Jon Sciezcka’s backlist title Truckery Rhymes (Simon & Schuster), from his Trucktown series, continues to be a favorite handsell at Monkey See, Monkey Do in Clarence, N.Y., near Buffalo. The store is also doing “incredibly well” with anything Frozen, says co-owner Kim Krug, and the craze hasn’t yet peaked for her. Monkey See held Frozen camps during the holiday break and is gearing up for more in February. “We [had] a really strong list of preorders for the new chapter books, [the first books in the Anna & Elsa series (RH/Disney)],” noted Krug, who is also seeing a resurgence in picture books. That includes Uni the Unicorn by Amy Krouse Rosenthal, illustrated by Brigette Barrager (Random House); and The Boy in Number 4 by Kara Koostra (Dial), about legendary hockey player Bobby Orr.

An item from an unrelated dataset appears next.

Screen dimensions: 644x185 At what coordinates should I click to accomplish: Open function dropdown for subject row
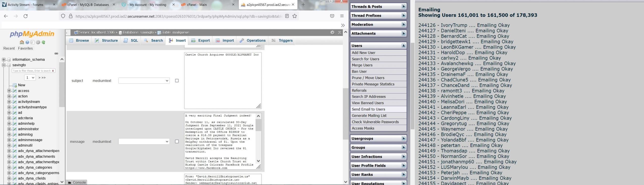pos(144,81)
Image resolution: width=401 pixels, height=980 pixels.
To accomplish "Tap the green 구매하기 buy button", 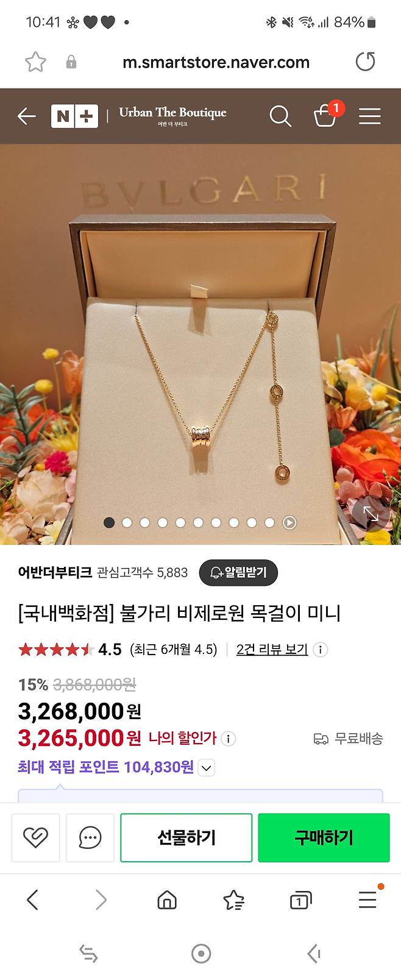I will click(324, 837).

Hardcover picture books like Andrea Beaty’s Happy Birthday, Madame Chapeau (Abrams) fared well at Children’s Book World, which sold books across a range of categories, including nonfiction. “Children’s stores depend upon bookseller recommendations and backlist, so not having breakout books doesn’t have as much of an effect,” said Hearn. Other strong sellers were Jacqueline Woodson’s National Book Award-winning Brown Girl Dreaming (Penguin/Paulsen) and the young reader’s edition of I Am Malala (Little, Brown) by Nobel Peace Prize winner Malala Yousafzai. Many undecided shoppers chose gift certificates, which were up 43% over the 2013 holiday season.

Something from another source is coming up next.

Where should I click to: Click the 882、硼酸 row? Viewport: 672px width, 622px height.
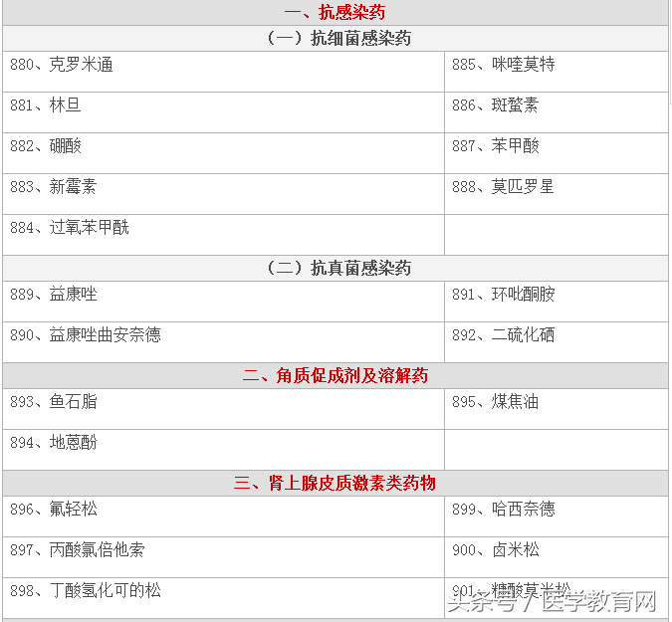46,146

Customers at Kids Ink were in a “really good mood,” Mullin reported. One even left the store and came back with gift cards to Starbucks for all the booksellers. An October appearance at the store by author Mac Barnett and illustrator Jon Klassen for Sam and Dave Dig a Hole (Candlewick) fueled sales of their picture book through the holidays. In middle grade, Ann M. Martin’s Rain Reign (Feiwel and Friends), well, reigned. No surprise for the top titles in YA: two books from the Ashfall trilogy (Tanglewood) by owner Mullin’s son, Mike Mullin, Ashfall and Ashen Winter. Although both are dystopian novels, she has observed a move away from dystopia; even her son’s next book will be a standalone YA mystery/thriller.

Minecraft books continue to be popular and sold especially well for Magic Tree. Joseph said that everything in the Association of Booksellers for Children’s catalog did well across the board. As other children’s booksellers reported, picture books were strong at her store, including Jenny Broom’s Animalium (Big Picture Press) and Raina Telgemeier’s Sisters (Scholastic/Graphix). One other picture book that was mentioned frequently, especially by booksellers in the Northeast and the Midwest, was Jan Brett’s The Animals’ Santa (Putnam), her most recent wintry themed title.

Overall, booksellers expressed satisfaction with last year’s sales. “It was a great year for books,” said Kramerbooks & Afterwords head buyer Jake Cumsky-Whitlock. “A positive year for change. I hope 2015 is the same.”